Assuming \(({\textsf{KGen}},{{\textsf{E}}},{{\textsf{D}}})\) is 1-IND-CPA secure (cf. Definition 2.9), for any \({\mathcal {A}}\) choosing its tampering strategy from \({\mathcal {F}}^{\alpha }_{\varGamma }\), and any message \(s\), \({\textsf{Exp}}_{1}^{{\mathcal {A}},s,q} \approx {\textsf{Exp}}_{2}^{{\mathcal {A}},s,q}\), where the probability runs over the randomness used by \({\textsf{Enc}}^*\), \({\textsf{Update}}^*\).

  • \({\textsf{Exp}}_{3}^{{\mathcal {A}},s,q}\): In the final experiment, in each round of the execution, instead of calling the decryption \({{\textsf{D}}}_{sk}({\tilde{e}})\), we first check if the attacker has modified the ciphertext, in which case the current experiment outputs \(\bot \), otherwise it outputs \({\textsf{same}}^*\).
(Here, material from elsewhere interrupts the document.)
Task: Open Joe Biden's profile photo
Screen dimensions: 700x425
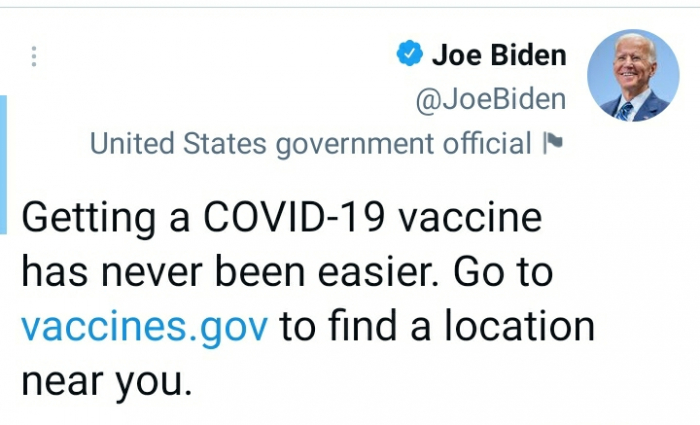Action: coord(633,75)
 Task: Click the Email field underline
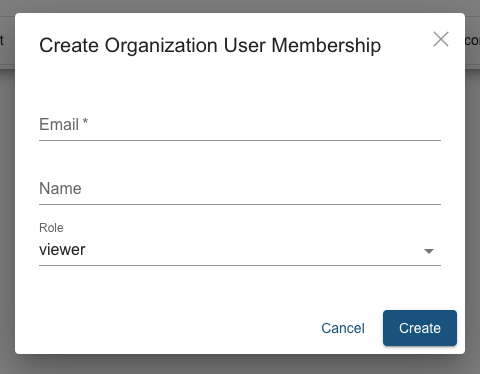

This part of the program is reached only if the tampering function does not modify the secret key. Thus, the indistinguishability between the two experiments follows from the authenticity property of the encryption scheme in the presence of \(z^*\), which is updated in each round depending on the set \(I_{{{\textsf{b}}}}\). Clearly, requesting \(z^*\) adaptively in each round does not compromise the security of the encryption scheme, as \(z^*\) carries no information about \(sk\). Thus, in each round, given that \(\tilde{sk}= sk\) and \(\tilde{sk}' = sk'\), we have that if the attacker modifies the ciphertext, then with overwhelming probability \({{\textsf{D}}}_{sk}({\tilde{e}})=\bot \), otherwise, \({{\textsf{D}}}_{sk}({\tilde{e}})=s\), and the current experiment correctly sends \(\tilde{s}= {\textsf{same}}^*\) to the attacker. Thus, we have the following claim.

Claim 5.6

Assuming the authenticity property of \(({\textsf{KGen}},{{\textsf{E}}},{{\textsf{D}}})\), for any \({\mathcal {A}}\) choosing its tampering strategy from \({\mathcal {F}}^{\alpha }_{\varGamma }\), and any message \(s\), \( {\textsf{Exp}}_{2}^{{\mathcal {A}},s,q} \approx {\textsf{Exp}}_{3}^{{\mathcal {A}},s,q}\), where the probability runs over the randomness used by \({\textsf{KGen}}\), \({{\textsf{E}}}\) and \({\textsf{Update}}^*\).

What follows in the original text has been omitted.